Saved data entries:
★ ★ ★
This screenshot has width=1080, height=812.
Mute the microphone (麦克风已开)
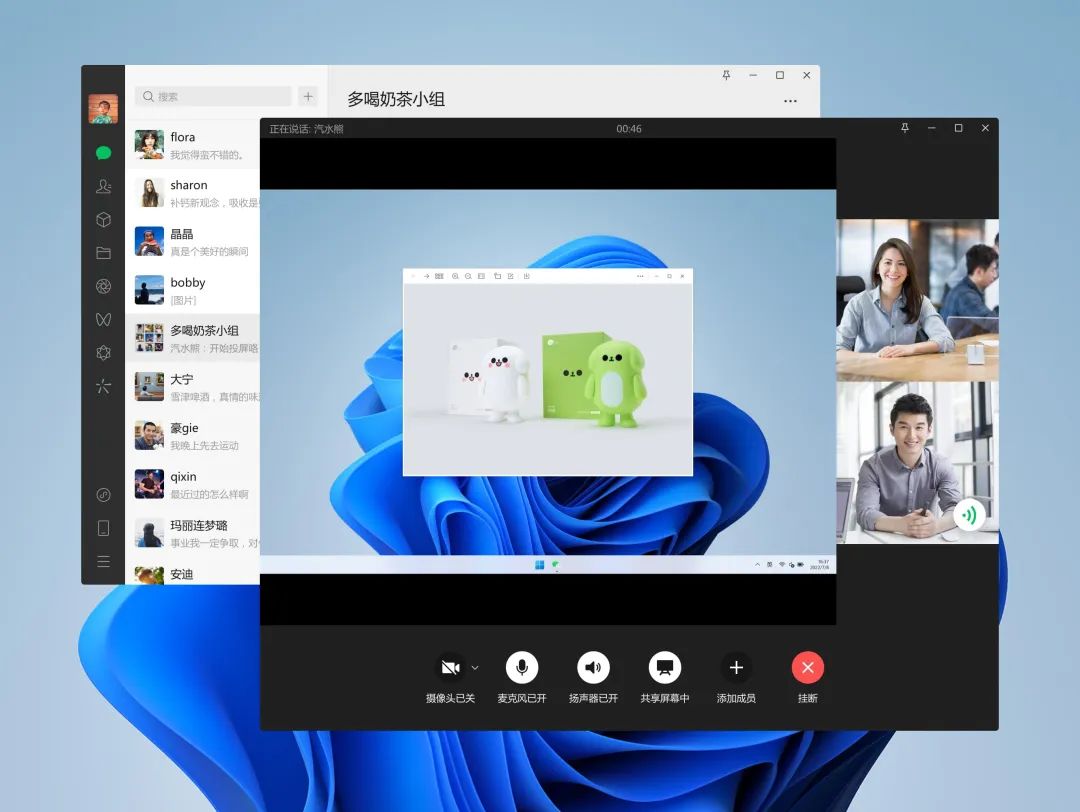521,667
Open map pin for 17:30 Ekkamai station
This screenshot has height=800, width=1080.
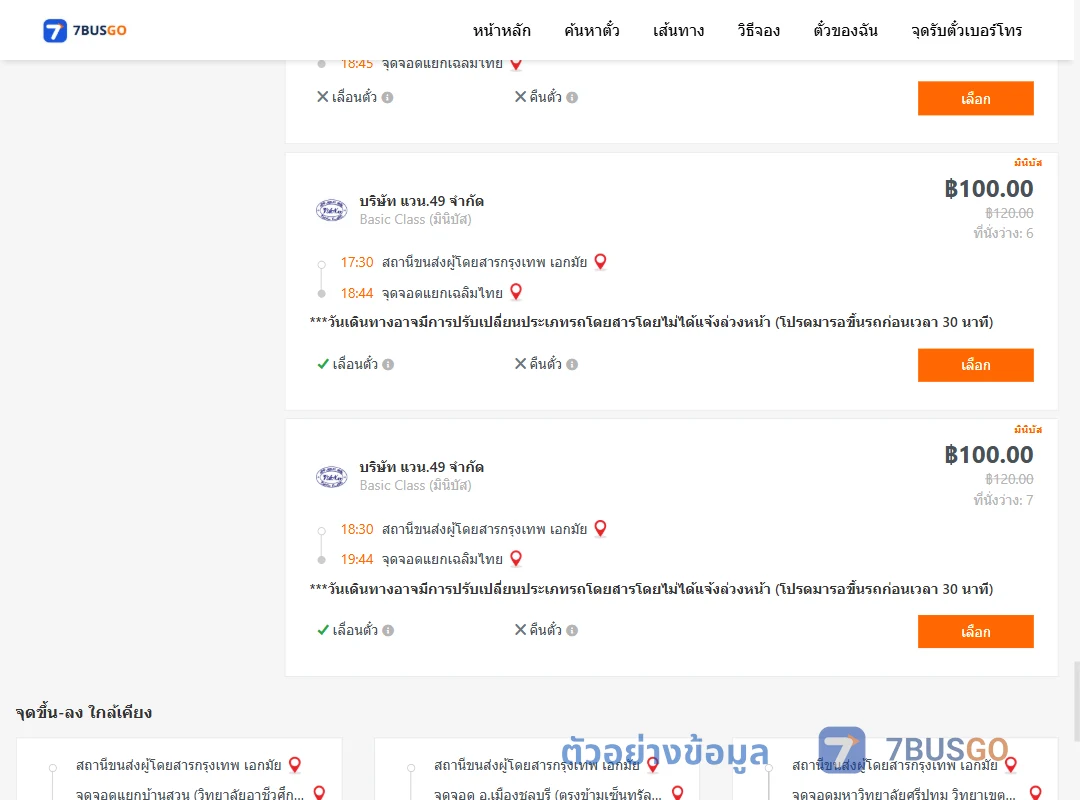pyautogui.click(x=601, y=262)
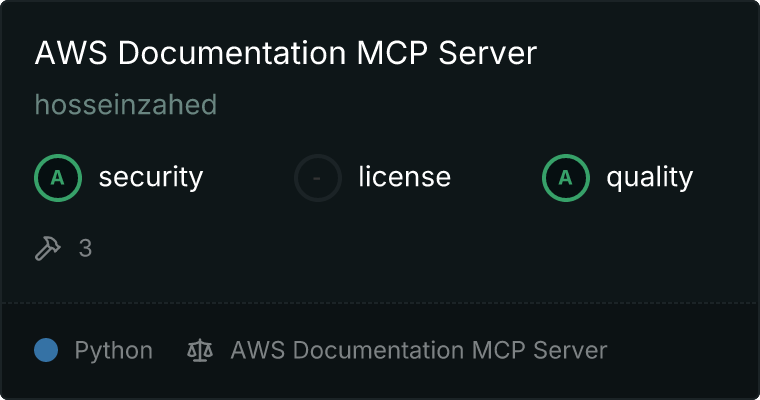Click the balance scales license icon

(x=200, y=351)
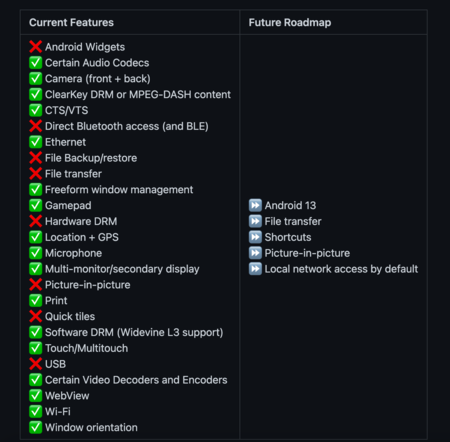
Task: Click the green check beside Gamepad
Action: point(35,205)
★ ★ ★
*Your task*.
When you transcribe these entries, keep every word exact and drop the pictures.

*Solved problem*.
This screenshot has width=1080, height=812.
Mute the microphone (麦克风已开)
521,667
Open map pin for 17:30 Ekkamai station
This screenshot has height=800, width=1080.
pyautogui.click(x=601, y=262)
Click the balance scales license icon

(x=200, y=351)
Task: Click the green check beside Gamepad
Action: point(35,205)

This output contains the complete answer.